▸ Your objective: Would you filter these records and copy every line that has the word "computer"?

▸ Material for this task:

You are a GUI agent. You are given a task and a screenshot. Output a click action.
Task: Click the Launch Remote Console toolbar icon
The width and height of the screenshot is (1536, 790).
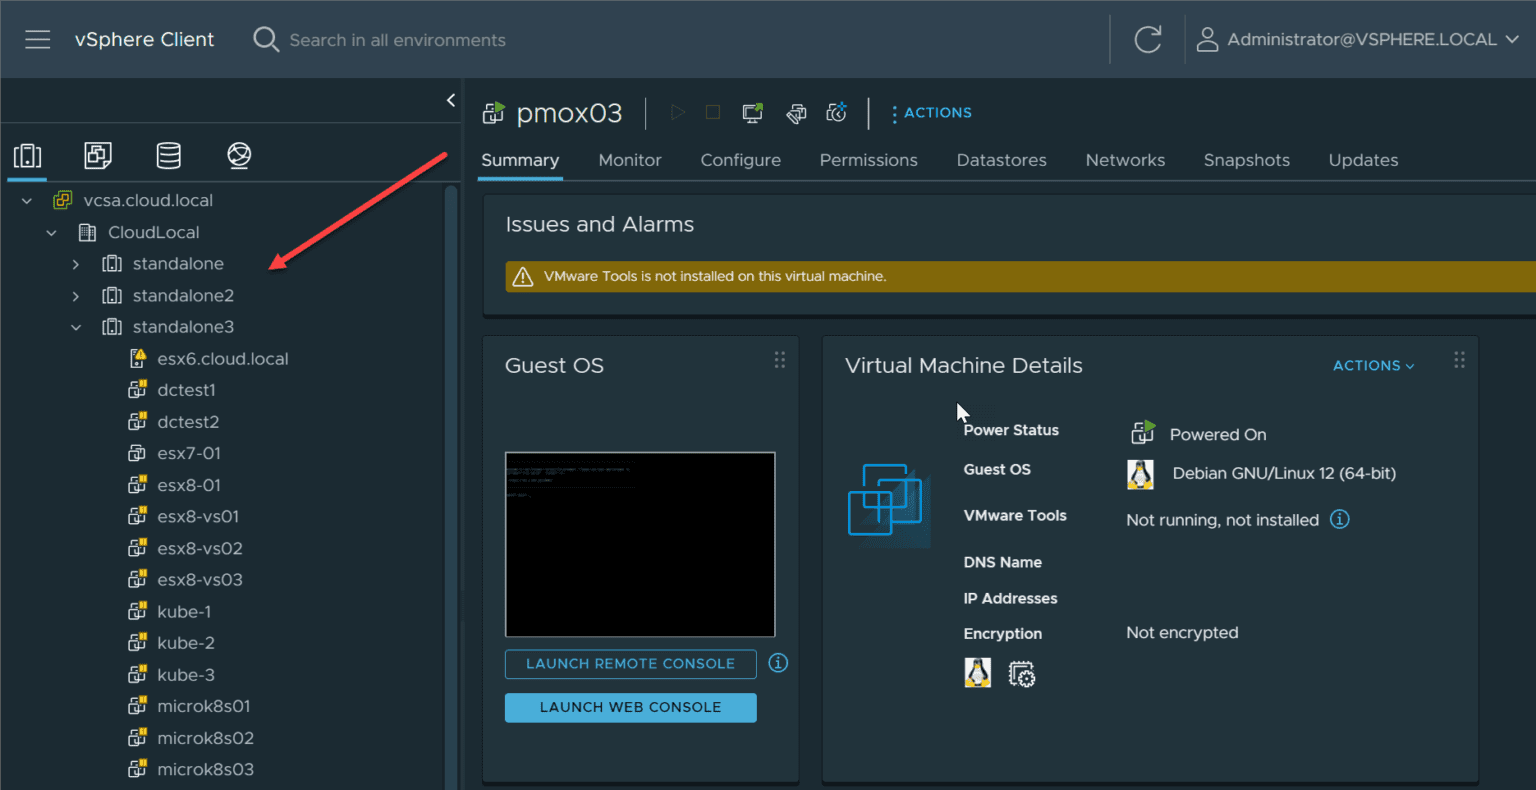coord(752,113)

--

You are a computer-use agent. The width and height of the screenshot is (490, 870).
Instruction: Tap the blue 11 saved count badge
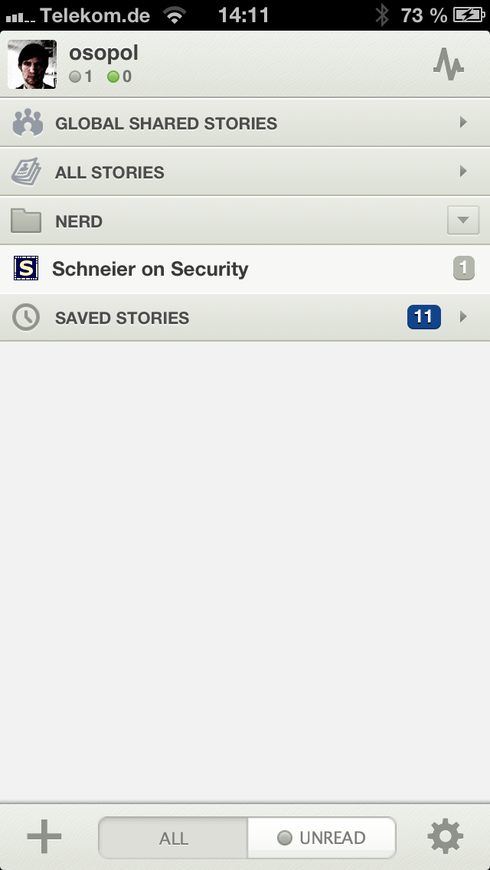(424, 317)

---

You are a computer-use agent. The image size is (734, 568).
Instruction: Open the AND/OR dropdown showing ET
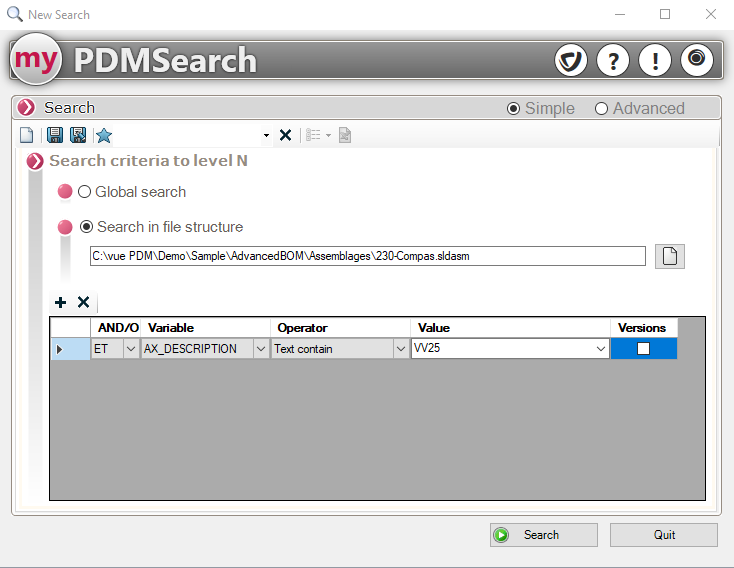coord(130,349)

▸ Final answer:
You are a computer-use agent. The width and height of the screenshot is (490, 870).
You are a computer-use agent. The image size is (734, 568).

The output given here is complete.